Literature DB >> 10927053

Adrenocortical hyperresponsivity to adrenocorticotropic hormone: a mechanism favoring the normal production of cortisol in 21-hydroxylase-deficient nonclassic adrenal hyperplasia.

R Huerta1, D Dewailly, C Decanter, E S Knochenhauer, L R Boots, R Azziz.   

Abstract

OBJECTIVE: To test the hypothesis that patients with nonclassic adrenal hyperplasia (NCAH) exhibit a generalized exaggeration in their response to ACTH stimulation that favors the normal production of F. Patients with 21-hydroxylase (21-OH)-deficient NCAH do not demonstrate cortisol (F) deficiency.
DESIGN: Prospective controlled study.
SETTING: Tertiary university clinic.

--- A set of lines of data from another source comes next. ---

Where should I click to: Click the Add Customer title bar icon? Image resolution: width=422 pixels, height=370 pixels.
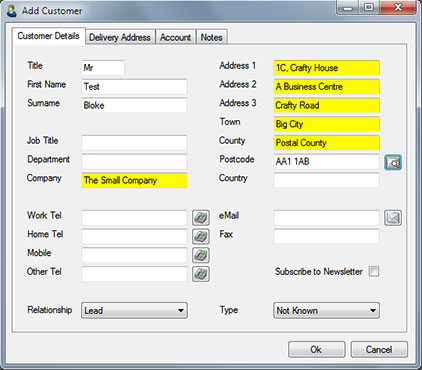(12, 10)

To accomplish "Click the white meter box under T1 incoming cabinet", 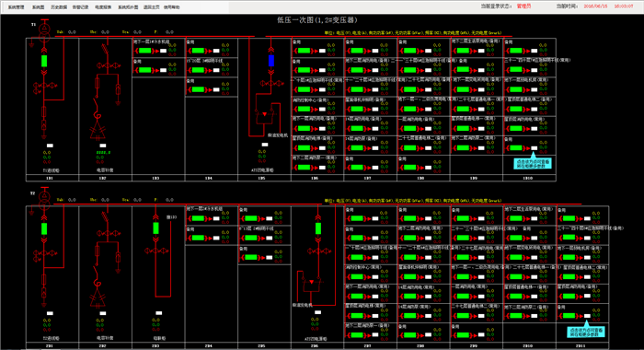I will [50, 146].
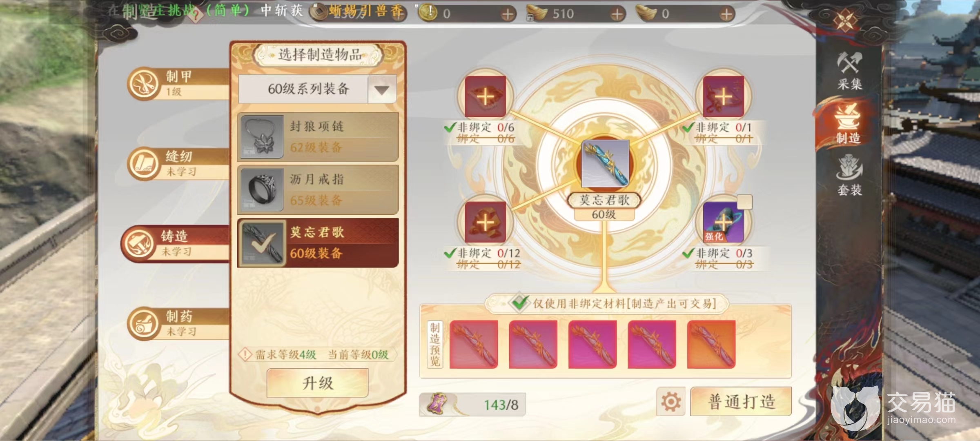980x441 pixels.
Task: Tap plus next to 510 currency
Action: coord(617,14)
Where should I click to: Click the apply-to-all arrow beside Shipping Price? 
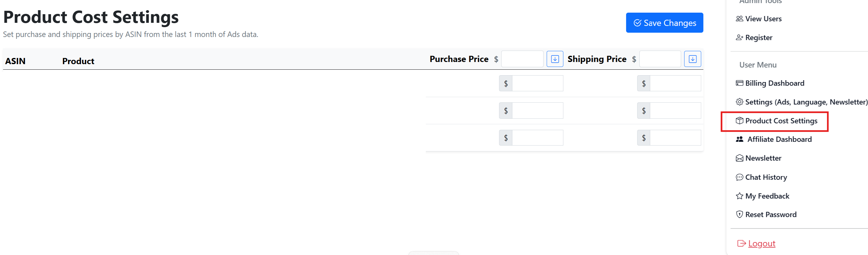coord(692,59)
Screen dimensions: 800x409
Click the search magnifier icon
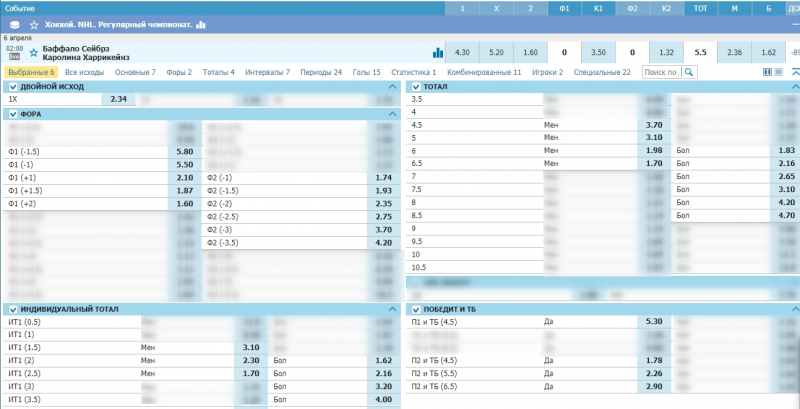pyautogui.click(x=689, y=73)
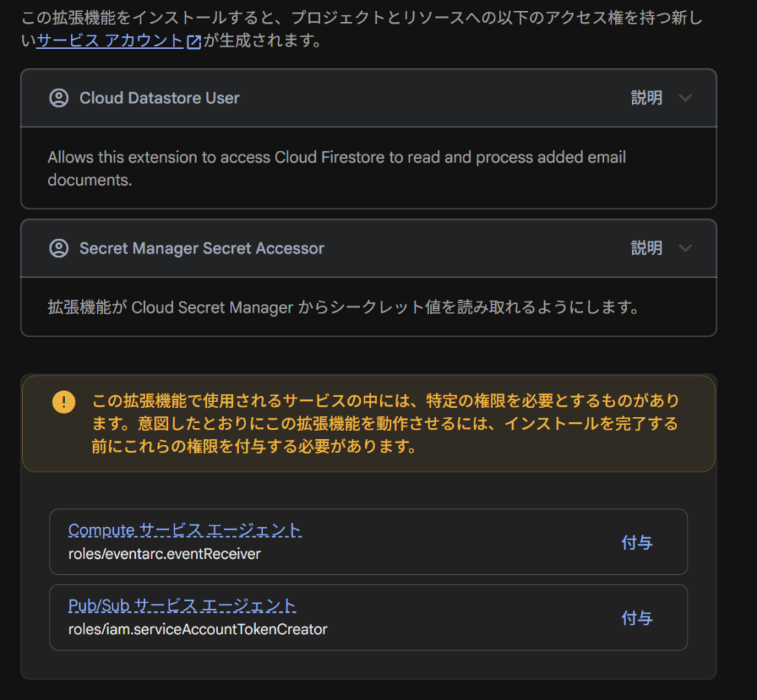Click the Cloud Datastore User account icon

click(59, 98)

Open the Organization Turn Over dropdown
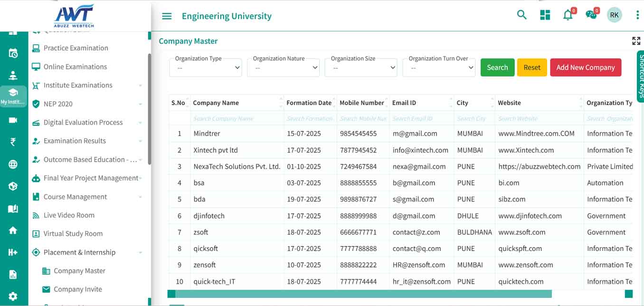(439, 68)
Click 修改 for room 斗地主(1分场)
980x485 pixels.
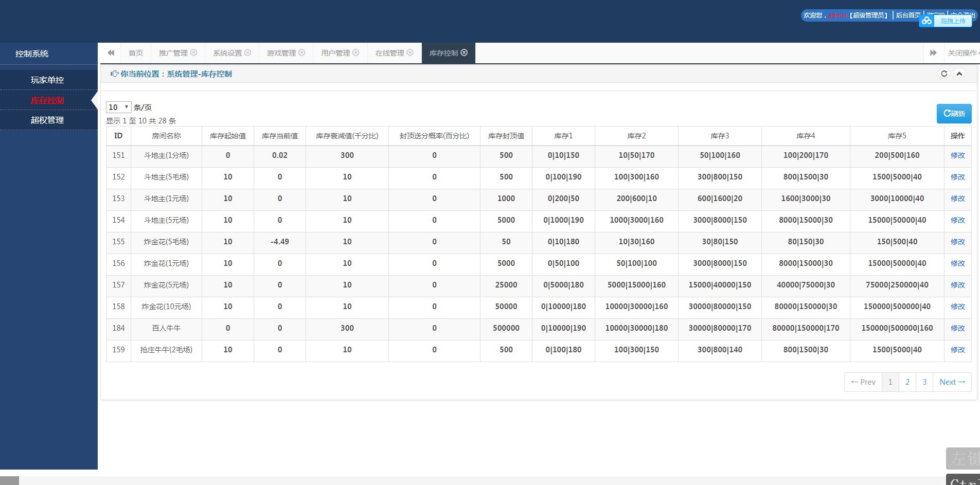coord(957,155)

PATIENT(S): Twenty-four untreated patients with NCAH diagnosed by a 17 alpha-hydroxyprogesterone (17-HP) level of >30.3 nmol/L (>10 ng/mL), and 37 age- and body mass-matched healthy eumenorrheic nonhirsute controls. INTERVENTION(S): All study subjects underwent a 60 minute acute stimulation using 0.25 mg of ACTH-(1-24) i.v. MAIN OUTCOME MEASURE(S): Basal and stimulated serum levels of pregnenolone (PREG), 17-hydroxypregnenolone (17-HPREG), dehydroepiandrosterone (DHA), progesterone (P4), 17-HP, androstenedione (A4), 11-deoxycortisol (S), and cortisol (F). RESULT(S): The median basal (i.e., Steroid(0)) or ACTH-stimulated (i. e., Steroid(60)) serum levels of PREG, 17-HPREG, DHA, P4, 17-HP, A4 and, most importantly, S were higher in NCAH patients than in controls. In contrast, the levels of F at either 0 minute or 60 minutes of stimulation were similar between NCAH and control women. The proportion of NCAH patients with stimulated steroids levels of >the 95th percentile of controls were as follows: 84.21% for PREG(60), 87.5% for 17-HPREG(60), 95.8% for DHA(60), 89.5% for P4(60), 100% for 17-HP(60), 91.7% for A4(60), 29.2% for S(60), and 4. 1% for F(60). CONCLUSION(S): A generalized adrenocortical hyperresponsivity to ACTH stimulation seems to be present in patients with 21-OH-deficient NCAH, with an exaggerated production of S evident in approximately 30%. The excess production of S in these NCAH patients may, in part, account for their normal F production.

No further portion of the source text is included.